The Cambodian government has temporarily suspended marriages between Cambodians and Koreans. In Cambodia, group matchmaking meetings are illegal and about 60 percent of partners in international marriages are Koreans. Such matchmaking practices can leave lasting scars in the minds of foreign women who want to marry Koreans to pursue their Korean dream. In many cases, marriage brokers give false or exaggerated information on the personal profiles and wealth of Korean suitors, often resulting in divorce and family trouble. This brings shame to Korea.
Korea is fast shifting into a multicultural and multiethnic society, with the number of people from foreign origins exceeding one million. Last year, 43,121 marriages, or 13.6 percent of the national total, involved one foreign spouse. In rural areas, where childbirth is low, international marriages have become so common, it is virtually impossible to maintain a community let alone families if not for foreign wives. Nevertheless, Korean society retains strong prejudice against foreign wives because of Koreans value on pure bloodline. A survey on multicultural families conducted by the Health, Welfare and Family Affairs Ministry found that 34.8 percent of foreign wives said they experienced discrimination because they are foreigners.

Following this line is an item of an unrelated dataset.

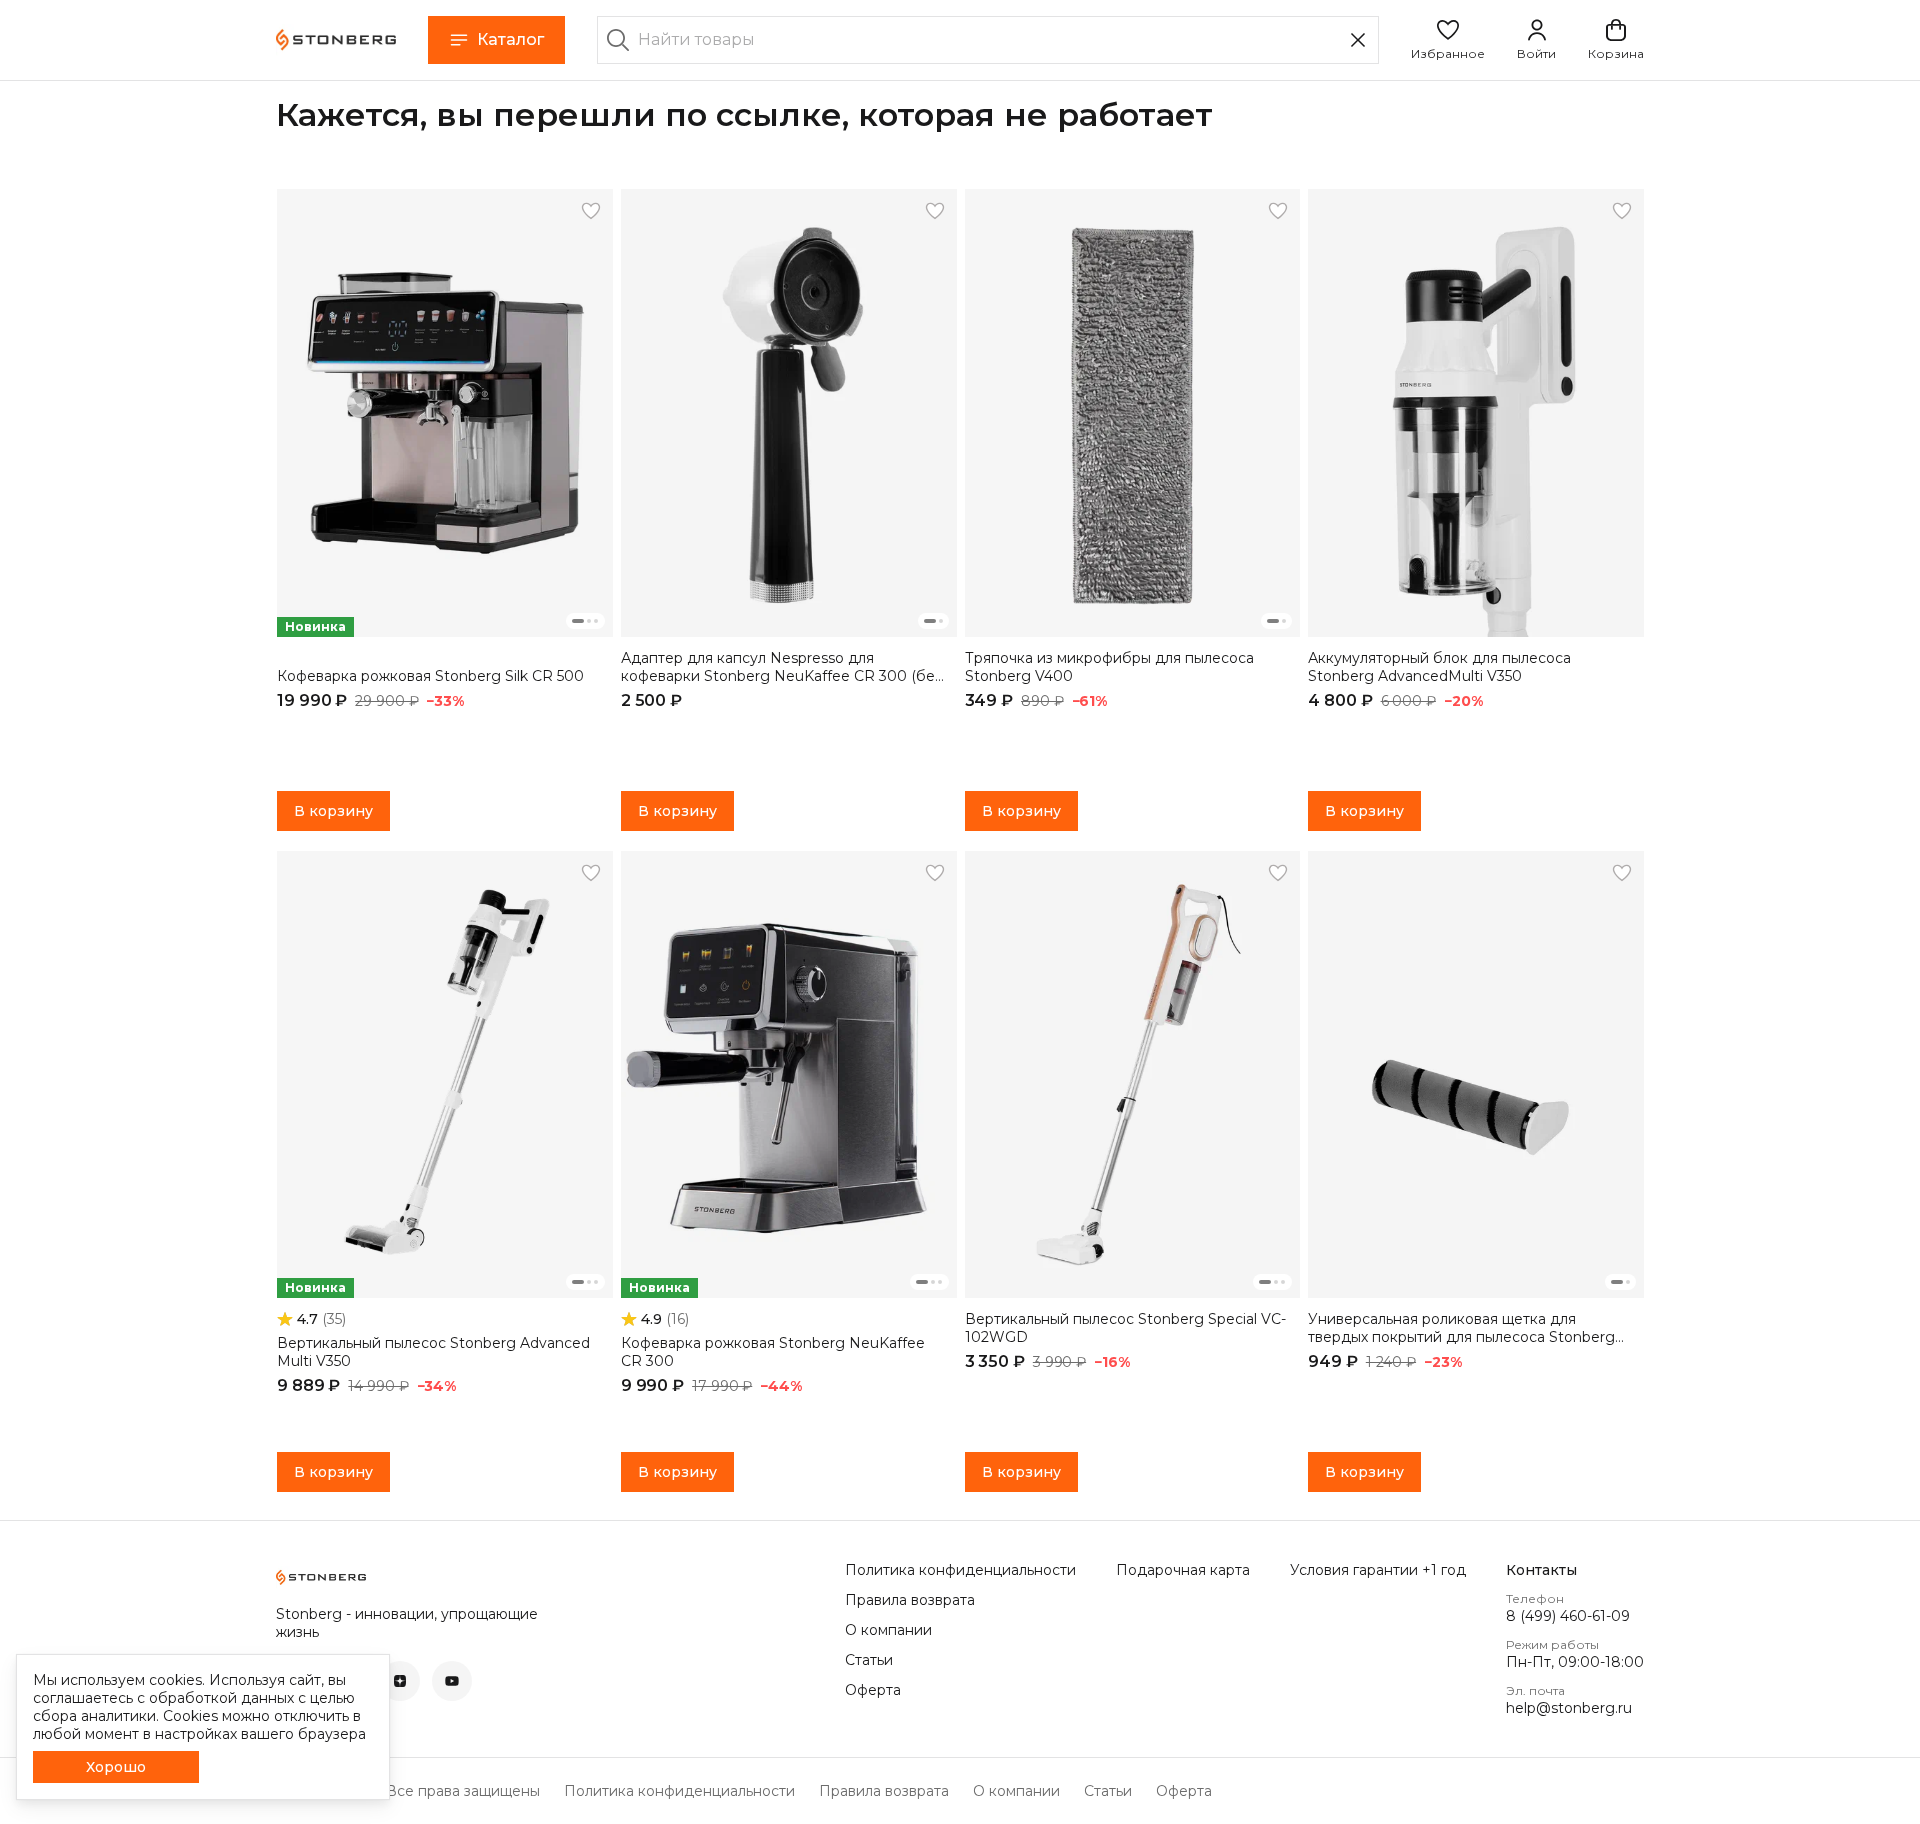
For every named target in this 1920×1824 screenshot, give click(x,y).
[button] (1448, 40)
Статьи (869, 1660)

International marriage is expected to increase due to Korean womens reluctance to marry men in rural areas and the prevailing trend of globalization and rising multiculturalism. If Koreans cannot open their minds to allow foreign immigrants to settle in their society, this country will inevitably face an unstable future. A society that closes itself to multicultural families and foreigners also does not live up to the national dignity of Korea, an economic powerhouse. Koreans must exercise the best of manners when bringing in foreign brides, and treat them as wives and daughters-in-law the same way they do for Koreans.